None of this takes economics into account, because doctors don’t need to, not for us, anyway. They may for themselves, as many have to pay off school loans; the education is expensive and that debt probably can’t be discharged through bankruptcy. For the rest of us, the law provides for bankruptcy, which puts pressure on you to pay before that, because you don’t declare bankruptcy and get the court to discharge only the doctor’s bill while letting you pay all your other bills. The court, probably through a receiver it appoints, takes all your bills and assets under consideration, which puts all of your creditors into an uncomfortable position against you, and word gets around, and that may make it harder for you to get anyone to do business with you, such as by renting you an apartment. So you’re usually better off avoiding bankruptcy in the first place, and that means maybe refusing a doctor’s orders.

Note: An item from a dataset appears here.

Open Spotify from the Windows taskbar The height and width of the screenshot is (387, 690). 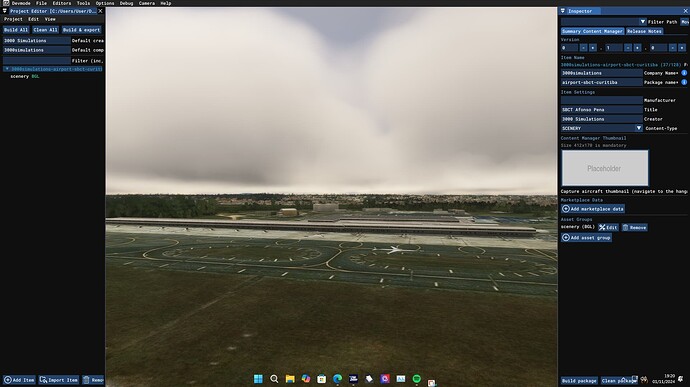pos(416,379)
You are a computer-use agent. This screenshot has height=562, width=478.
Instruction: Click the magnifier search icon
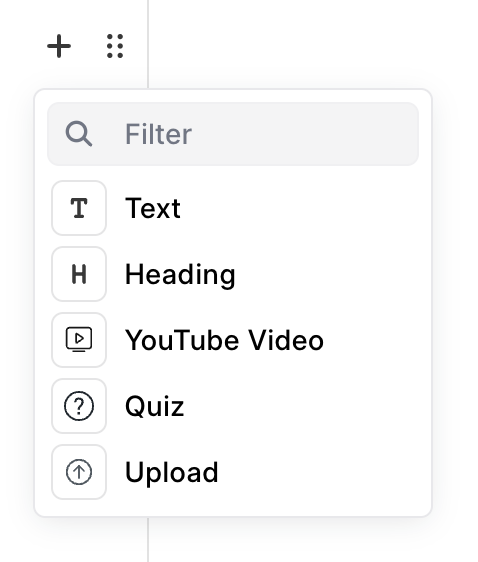point(79,134)
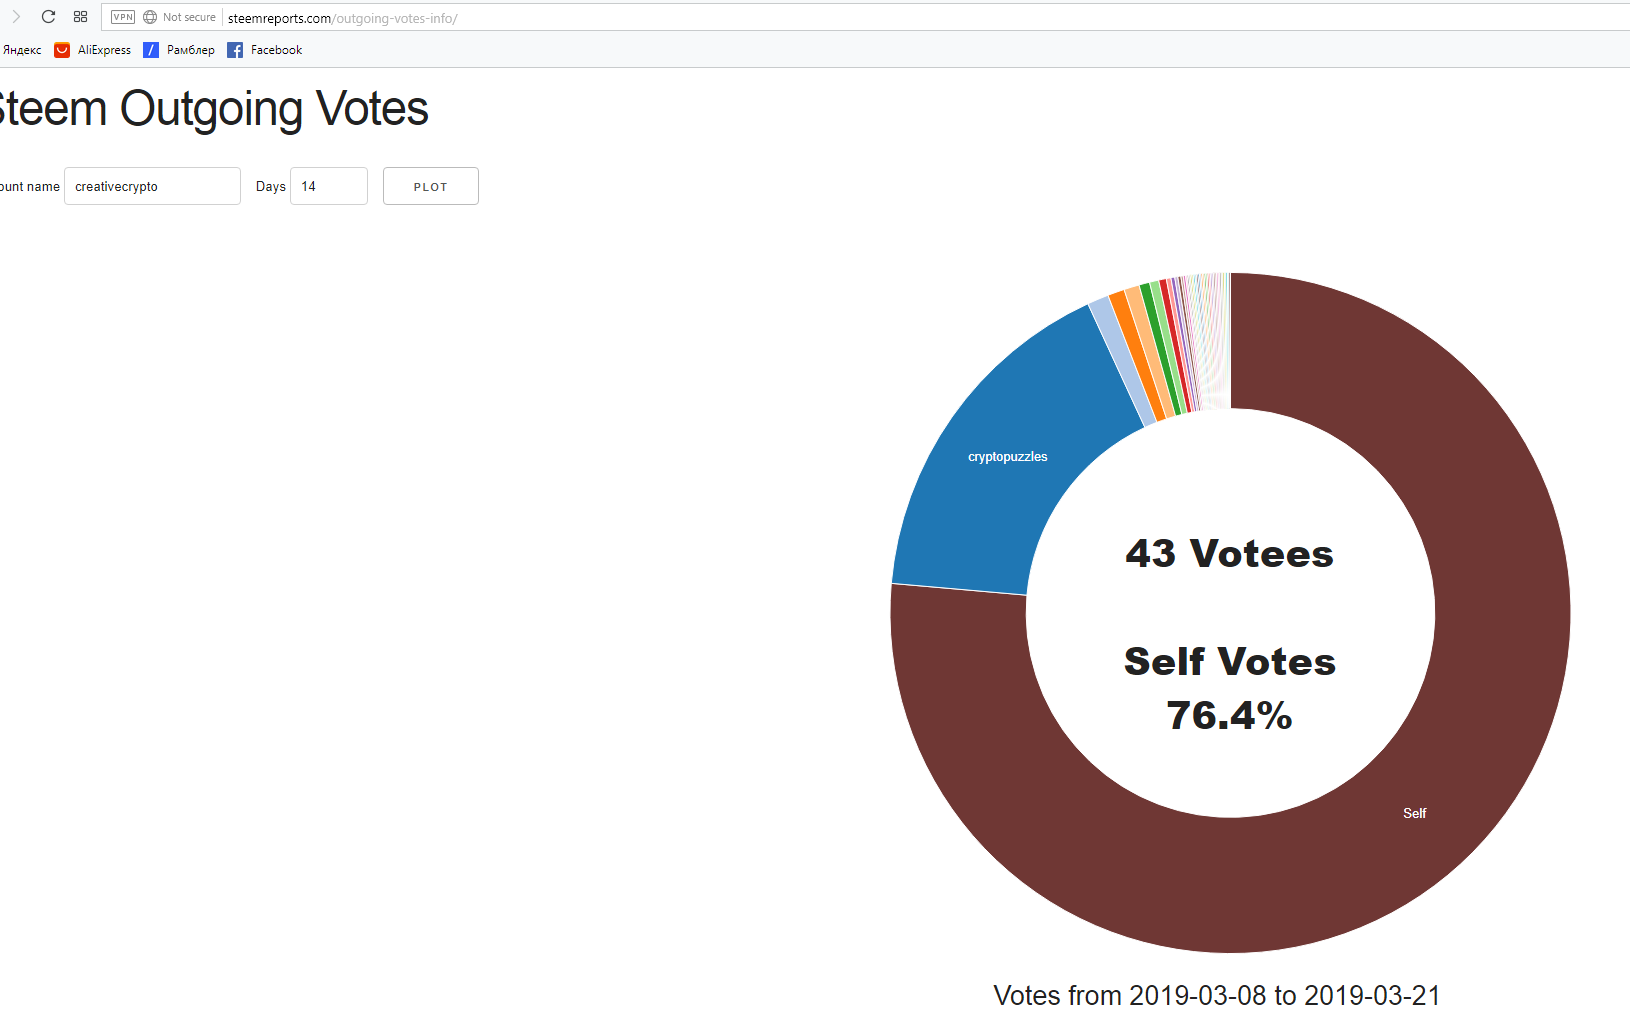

Economics is your issue. The doctor can say that it’s your health and nothing is more important and you have to do whatever it takes to take care of your health. But you have to consider health and economics together. Is the diagnosis of something you have no interest in treating (provided it’s not seriously contagious)? Once your diagnosis is on the record, would your employer tell you to hit the road and don’t call back no more? How about your business customers or your family? If you ignore economics and you can’t take care of yourself, your health probably goes down.

A doctor cannot judge your health by the same criteria you might. The only solution is a partnership: the doctor is an expert on health and you’re an expert on your overall needs. It’s your body. Maybe you’ll find common ground.